CVE-2024-11642

CVE-2024-11642 is a local file inclusion (LFI) vulnerability, classified under CWE-22 (path traversal), affecting the Post Grid Master – Custom Post Types, Taxonomies & Ajax Filter Everything with Infinite Scroll, Load More, Pagination & Shortcode Builder plugin for WordPress. The flaw exists in all versions up to and including 3.4.12 due to improper handling in the 'locate_template' function within Shortcode.php. This allows attackers to include and execute arbitrary files on the server, provided they have a .php extension, potentially leading to remote code execution.

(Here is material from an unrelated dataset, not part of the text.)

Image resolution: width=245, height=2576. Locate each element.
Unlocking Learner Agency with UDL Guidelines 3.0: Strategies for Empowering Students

Unauthenticated attackers can exploit this vulnerability over the network with low complexity and no user interaction required, as indicated by its CVSS v3.1 base score of 9.8 (AV:N/AC:L/PR:N/UI:N/S:U/C:H/I:H/A:H). Successful exploitation enables the inclusion of arbitrary PHP files, allowing code execution, bypass of access controls, and extraction of sensitive data. The impact is heightened in environments where users can upload images or other "safe" file types that contain embedded PHP code.

Advisories, including those from Wordfence, highlight the vulnerability and point to code changes in version 3.4.13 of the plugin, visible in the WordPress plugin trac repository, as the fix. Security practitioners should urge immediate updates to version 3.4.13 or later for affected WordPress sites running the plugin to mitigate the risk of exploitation.